Quando vi nos jornais a foto de Lula saboreando bombom de cupuaçu e jogando papel no chão, em 26 de novembro, fiquei indignado. Não com Lula, que já tem preocupações demais para ficar pensando nessa bobagem, mas com os coleguinhas jornalistas que, não encontrando nada de mais berrante nos discursos, resolvem fazer uma tempestade em torno do pequeno deslize do presidente da República.
Quis escrever aos ouvidores dos jornais, perguntando se não haveria, nesse mundo de Deus e de Lula, com milhões vivendo abaixo da linha de pobreza, outras cenas mais – digamos – jornalísticas. No domingo seguinte fui a um concerto ao ar livre com a Orquestra Sinfônica da USP, no Parque Villa-Lobos. Localizado entre a USP e o Alto de Pinheiros, o parque é freqüentado por moradores de uma região nobre. O programa se chama Acorde para o Meio Ambiente, já que o parque é administrado pela Secretaria de Estado do Meio Ambiente. Em todo evento, há enorme preocupação com a preservação da natureza e a responsabilidade social, sendo divulgados por escrito e por alto-falantes os princípios de defesa do ambiente.

Objetivo A: Reescreva os registros, pedidos incluídos, somando 106 a cada número das coordenadas nas respostas. Comece pela linha que contém "Gallery (299, 111)" e siga até o fim dos registros.

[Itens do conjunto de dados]
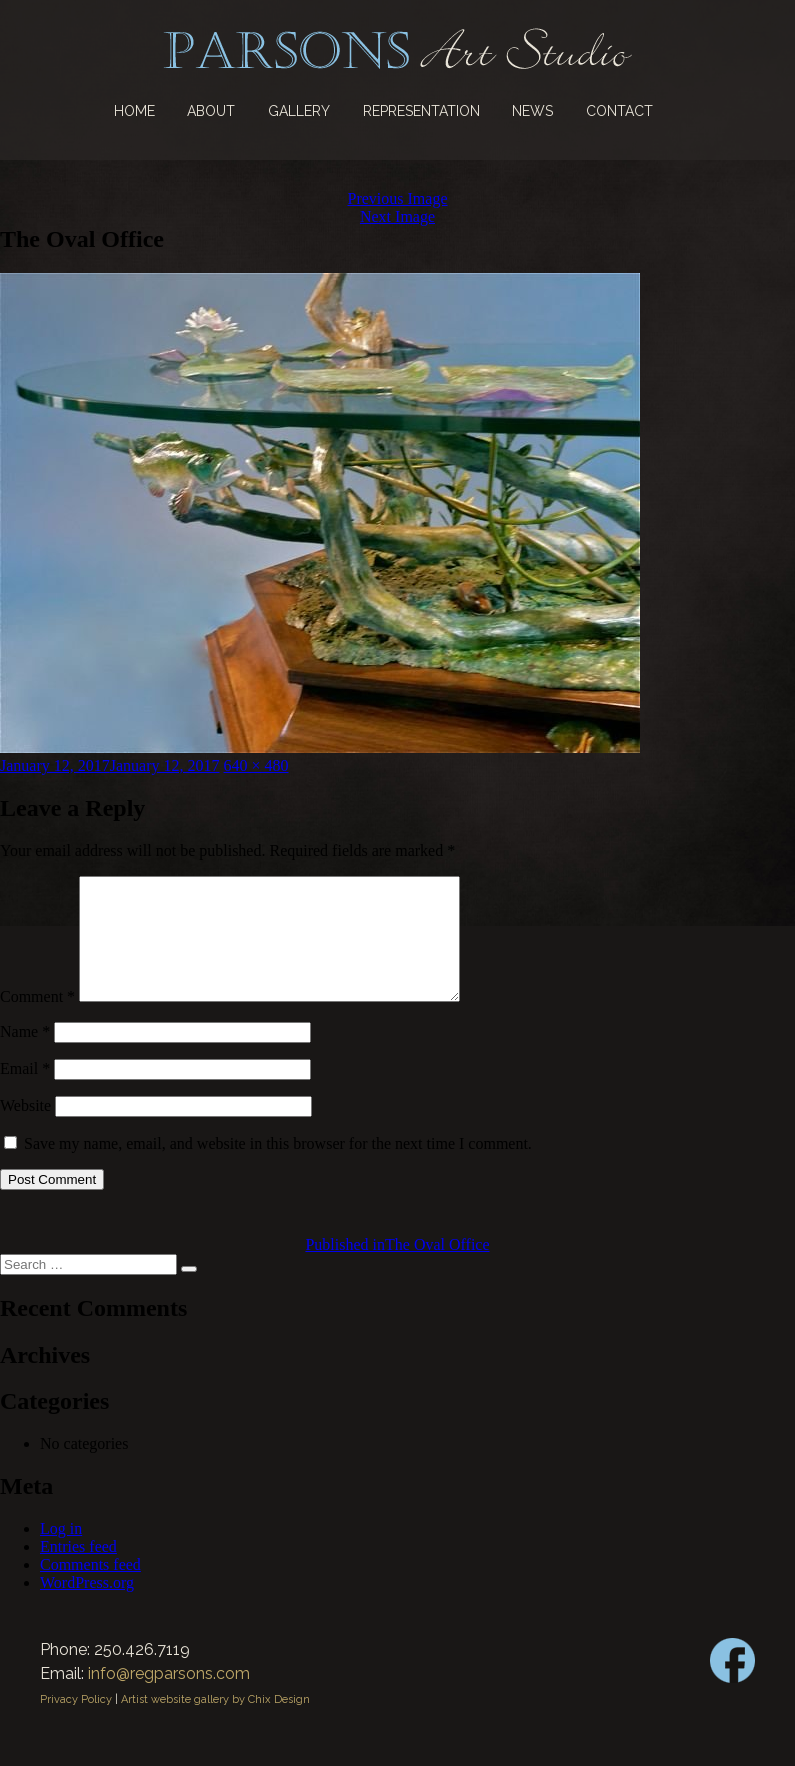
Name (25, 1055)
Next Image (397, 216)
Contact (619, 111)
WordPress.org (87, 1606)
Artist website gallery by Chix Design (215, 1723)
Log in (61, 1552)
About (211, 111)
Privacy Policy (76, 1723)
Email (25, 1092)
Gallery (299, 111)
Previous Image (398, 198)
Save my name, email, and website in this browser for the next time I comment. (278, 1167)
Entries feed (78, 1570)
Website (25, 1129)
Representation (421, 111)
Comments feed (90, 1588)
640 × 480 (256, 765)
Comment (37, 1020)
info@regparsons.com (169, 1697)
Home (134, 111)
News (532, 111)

Objetivo B: No texto sobre a foto de Lula, qual orquestra se apresentou no concerto ao ar livre no Parque Villa-Lobos?

Resposta correta A:
Gallery (405, 217)
Previous Image (504, 304)
Save my name, email, and website in this browser for the next time I comment. (384, 1273)
Entries feed (184, 1676)
Website (131, 1235)
Representation (527, 217)
Comments feed (196, 1694)
640 × 480 (362, 871)
Comment (143, 1126)
info@regparsons.com (275, 1803)
Home (240, 217)
News (638, 217)

Resposta correta B: A Orquestra Sinfônica da USP.